• [Work to be completed]
Write the records from the line containing "Describe the element at coordinates (92, 394)" up to and including the line containing "center [1430, 374]." as a numbered list, skipping any blank lines.

Saved data records
>>>>>
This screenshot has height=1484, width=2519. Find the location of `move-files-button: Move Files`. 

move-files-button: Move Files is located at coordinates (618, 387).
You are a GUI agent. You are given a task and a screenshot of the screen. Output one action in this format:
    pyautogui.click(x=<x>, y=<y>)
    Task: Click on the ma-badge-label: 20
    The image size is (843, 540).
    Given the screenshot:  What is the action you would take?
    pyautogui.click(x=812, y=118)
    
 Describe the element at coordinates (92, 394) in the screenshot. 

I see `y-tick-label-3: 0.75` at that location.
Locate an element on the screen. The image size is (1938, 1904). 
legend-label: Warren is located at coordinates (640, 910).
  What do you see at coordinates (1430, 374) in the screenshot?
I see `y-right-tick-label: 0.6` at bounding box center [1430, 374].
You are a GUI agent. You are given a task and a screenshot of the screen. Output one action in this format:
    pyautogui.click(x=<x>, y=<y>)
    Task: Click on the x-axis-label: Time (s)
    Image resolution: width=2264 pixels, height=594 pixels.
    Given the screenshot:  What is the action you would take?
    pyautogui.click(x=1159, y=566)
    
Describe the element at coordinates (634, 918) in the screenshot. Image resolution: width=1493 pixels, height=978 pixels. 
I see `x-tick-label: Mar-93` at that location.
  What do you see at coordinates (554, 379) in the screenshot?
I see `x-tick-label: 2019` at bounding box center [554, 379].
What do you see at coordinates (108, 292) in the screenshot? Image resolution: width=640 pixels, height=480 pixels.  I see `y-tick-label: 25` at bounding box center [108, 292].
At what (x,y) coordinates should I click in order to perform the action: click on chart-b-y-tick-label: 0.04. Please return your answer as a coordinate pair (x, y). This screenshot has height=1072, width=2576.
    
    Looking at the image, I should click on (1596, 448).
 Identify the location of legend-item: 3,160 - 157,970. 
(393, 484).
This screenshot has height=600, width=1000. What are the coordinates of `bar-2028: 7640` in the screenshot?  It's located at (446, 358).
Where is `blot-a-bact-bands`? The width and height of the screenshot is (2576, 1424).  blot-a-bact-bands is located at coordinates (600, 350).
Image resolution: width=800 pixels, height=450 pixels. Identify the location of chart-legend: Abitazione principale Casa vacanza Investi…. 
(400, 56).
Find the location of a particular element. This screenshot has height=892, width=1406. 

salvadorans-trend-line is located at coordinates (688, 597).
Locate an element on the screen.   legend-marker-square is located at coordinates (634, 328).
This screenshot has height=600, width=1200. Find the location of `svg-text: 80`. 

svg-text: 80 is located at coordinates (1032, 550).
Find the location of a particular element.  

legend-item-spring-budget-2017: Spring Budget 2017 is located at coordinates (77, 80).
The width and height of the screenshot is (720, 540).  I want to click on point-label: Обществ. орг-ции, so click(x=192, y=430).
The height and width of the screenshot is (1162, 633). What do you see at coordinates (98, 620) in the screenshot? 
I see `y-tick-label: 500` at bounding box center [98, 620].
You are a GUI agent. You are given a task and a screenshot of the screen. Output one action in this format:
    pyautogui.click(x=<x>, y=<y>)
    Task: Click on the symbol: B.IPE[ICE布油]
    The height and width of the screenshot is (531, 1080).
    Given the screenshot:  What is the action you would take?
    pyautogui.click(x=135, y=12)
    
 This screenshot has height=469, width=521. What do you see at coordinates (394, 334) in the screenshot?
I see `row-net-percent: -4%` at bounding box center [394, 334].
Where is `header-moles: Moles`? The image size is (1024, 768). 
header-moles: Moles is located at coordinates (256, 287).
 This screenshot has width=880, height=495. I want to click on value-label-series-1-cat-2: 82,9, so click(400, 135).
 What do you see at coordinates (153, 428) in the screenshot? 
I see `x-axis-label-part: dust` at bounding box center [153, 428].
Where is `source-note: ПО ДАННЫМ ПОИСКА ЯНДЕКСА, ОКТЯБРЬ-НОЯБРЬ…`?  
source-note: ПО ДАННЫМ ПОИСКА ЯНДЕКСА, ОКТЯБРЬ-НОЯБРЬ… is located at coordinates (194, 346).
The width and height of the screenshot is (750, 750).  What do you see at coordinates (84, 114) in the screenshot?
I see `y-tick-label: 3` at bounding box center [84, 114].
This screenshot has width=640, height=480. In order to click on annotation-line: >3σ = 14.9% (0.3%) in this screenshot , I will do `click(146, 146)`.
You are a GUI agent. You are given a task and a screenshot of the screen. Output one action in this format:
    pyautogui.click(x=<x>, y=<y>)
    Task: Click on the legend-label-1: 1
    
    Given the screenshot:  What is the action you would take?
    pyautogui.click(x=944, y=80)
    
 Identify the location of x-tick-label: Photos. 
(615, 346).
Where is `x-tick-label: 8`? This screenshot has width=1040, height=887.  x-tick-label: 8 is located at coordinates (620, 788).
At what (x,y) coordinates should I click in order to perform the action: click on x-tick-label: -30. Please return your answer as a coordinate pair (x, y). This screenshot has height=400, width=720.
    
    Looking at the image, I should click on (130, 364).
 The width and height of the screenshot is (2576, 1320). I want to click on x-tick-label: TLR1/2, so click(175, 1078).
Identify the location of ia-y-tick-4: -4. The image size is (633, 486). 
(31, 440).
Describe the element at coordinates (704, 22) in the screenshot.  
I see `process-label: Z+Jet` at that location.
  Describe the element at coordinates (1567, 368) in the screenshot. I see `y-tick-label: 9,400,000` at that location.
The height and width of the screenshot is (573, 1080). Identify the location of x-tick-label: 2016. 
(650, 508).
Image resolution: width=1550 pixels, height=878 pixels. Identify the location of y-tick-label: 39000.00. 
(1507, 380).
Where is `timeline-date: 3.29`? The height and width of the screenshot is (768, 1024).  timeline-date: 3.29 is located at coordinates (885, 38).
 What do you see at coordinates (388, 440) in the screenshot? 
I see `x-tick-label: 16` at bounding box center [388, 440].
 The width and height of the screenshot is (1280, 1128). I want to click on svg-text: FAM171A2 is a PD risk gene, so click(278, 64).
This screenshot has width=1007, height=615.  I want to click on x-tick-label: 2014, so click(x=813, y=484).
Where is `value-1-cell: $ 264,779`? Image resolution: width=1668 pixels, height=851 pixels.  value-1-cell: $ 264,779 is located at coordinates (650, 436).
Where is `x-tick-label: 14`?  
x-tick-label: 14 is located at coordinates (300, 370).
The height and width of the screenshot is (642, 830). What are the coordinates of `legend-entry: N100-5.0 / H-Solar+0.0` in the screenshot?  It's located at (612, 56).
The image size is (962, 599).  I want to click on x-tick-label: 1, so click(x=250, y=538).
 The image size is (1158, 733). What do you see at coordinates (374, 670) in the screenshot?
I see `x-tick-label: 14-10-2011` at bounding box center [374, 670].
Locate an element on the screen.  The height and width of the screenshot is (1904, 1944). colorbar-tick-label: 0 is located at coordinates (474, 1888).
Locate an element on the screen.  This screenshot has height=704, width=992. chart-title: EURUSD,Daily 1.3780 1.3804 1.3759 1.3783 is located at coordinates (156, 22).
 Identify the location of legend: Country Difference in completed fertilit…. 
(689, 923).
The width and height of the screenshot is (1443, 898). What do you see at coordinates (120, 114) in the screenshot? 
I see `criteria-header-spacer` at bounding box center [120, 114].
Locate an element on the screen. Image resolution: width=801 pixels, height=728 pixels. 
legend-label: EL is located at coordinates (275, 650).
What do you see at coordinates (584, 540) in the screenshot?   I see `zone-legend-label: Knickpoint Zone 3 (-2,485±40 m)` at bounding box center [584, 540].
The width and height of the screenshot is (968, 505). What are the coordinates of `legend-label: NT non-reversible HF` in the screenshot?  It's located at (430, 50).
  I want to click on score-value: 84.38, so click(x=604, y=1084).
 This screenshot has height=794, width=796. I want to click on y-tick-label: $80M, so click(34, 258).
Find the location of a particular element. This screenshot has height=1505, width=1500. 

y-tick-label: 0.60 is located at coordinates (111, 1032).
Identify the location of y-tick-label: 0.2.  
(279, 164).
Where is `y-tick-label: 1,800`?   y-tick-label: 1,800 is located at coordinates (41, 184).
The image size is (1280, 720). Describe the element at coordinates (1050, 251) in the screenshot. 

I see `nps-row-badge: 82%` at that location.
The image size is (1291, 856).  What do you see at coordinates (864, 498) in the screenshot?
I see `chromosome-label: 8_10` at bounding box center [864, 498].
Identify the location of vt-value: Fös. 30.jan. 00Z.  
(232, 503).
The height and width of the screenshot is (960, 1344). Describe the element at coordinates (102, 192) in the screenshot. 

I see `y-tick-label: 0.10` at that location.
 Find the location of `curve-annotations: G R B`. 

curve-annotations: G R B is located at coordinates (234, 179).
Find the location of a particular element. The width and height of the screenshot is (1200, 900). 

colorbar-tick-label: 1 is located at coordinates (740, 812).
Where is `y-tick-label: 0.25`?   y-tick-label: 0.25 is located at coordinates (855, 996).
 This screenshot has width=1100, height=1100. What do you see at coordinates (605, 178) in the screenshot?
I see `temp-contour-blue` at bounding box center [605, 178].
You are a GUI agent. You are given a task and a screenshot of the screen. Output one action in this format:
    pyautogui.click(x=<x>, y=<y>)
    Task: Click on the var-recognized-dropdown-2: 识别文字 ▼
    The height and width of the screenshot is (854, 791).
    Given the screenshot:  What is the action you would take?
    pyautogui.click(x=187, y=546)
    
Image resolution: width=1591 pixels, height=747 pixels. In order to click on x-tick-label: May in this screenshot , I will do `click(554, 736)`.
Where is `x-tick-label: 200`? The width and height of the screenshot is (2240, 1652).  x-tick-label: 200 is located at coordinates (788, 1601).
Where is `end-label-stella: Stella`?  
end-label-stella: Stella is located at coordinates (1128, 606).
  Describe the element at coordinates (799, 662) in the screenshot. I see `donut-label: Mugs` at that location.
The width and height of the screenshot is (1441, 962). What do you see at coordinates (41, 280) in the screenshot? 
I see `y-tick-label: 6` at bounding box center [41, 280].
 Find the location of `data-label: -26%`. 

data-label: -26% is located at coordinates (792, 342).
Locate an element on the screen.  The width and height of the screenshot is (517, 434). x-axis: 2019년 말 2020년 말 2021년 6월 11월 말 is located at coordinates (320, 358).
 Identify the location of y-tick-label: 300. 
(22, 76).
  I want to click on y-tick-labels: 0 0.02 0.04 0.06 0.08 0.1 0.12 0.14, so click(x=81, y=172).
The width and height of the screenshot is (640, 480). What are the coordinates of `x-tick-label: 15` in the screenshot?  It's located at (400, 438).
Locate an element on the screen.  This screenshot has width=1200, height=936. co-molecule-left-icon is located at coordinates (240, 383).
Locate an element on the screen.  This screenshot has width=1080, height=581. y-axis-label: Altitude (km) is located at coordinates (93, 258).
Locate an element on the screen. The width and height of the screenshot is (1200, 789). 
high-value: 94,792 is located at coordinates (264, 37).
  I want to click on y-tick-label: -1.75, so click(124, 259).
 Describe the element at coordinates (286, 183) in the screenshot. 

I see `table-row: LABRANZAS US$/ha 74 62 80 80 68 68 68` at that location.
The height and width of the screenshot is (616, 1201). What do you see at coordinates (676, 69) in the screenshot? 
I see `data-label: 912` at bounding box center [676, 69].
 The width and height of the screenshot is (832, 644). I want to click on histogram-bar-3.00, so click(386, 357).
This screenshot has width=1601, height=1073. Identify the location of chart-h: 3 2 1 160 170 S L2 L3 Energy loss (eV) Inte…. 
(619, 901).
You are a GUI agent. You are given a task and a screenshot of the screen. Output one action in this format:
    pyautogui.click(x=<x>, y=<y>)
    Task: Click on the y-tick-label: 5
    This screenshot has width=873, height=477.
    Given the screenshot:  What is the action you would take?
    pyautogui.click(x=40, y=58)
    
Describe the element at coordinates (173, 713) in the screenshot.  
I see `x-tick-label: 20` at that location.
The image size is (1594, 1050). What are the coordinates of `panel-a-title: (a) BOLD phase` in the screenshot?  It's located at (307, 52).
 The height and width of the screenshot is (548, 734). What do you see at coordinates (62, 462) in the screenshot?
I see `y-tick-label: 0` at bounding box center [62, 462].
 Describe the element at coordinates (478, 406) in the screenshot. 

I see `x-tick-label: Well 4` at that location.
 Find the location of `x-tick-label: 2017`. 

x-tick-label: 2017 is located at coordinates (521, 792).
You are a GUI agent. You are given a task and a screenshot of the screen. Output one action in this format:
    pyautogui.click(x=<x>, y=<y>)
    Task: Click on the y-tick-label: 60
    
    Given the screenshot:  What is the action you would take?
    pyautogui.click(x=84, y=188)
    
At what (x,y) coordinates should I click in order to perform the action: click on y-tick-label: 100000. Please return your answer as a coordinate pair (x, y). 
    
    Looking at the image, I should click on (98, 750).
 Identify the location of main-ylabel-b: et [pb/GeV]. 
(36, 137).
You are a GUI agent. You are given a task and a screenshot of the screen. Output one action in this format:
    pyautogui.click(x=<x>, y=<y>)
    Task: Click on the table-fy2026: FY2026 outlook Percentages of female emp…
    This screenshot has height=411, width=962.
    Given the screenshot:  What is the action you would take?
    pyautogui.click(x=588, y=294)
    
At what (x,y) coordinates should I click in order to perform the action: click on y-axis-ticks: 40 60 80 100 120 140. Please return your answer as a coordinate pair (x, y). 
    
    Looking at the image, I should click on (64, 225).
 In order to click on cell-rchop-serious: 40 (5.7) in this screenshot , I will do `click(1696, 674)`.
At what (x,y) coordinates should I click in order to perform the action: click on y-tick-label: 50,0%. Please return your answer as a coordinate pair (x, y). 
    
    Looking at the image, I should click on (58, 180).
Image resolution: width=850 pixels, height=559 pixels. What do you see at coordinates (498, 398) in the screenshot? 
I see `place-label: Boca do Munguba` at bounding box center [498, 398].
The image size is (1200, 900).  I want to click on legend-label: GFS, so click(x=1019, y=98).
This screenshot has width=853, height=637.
<<<<<
• [Task response]
1.  Describe the element at coordinates (92, 394) in the screenshot. 
2. I see `y-tick-label-3: 0.75` at that location.
3. Locate an element on the screen. The image size is (1938, 1904). 
4. legend-label: Warren is located at coordinates (640, 910).
5.   What do you see at coordinates (1430, 374) in the screenshot?
6. I see `y-right-tick-label: 0.6` at bounding box center [1430, 374].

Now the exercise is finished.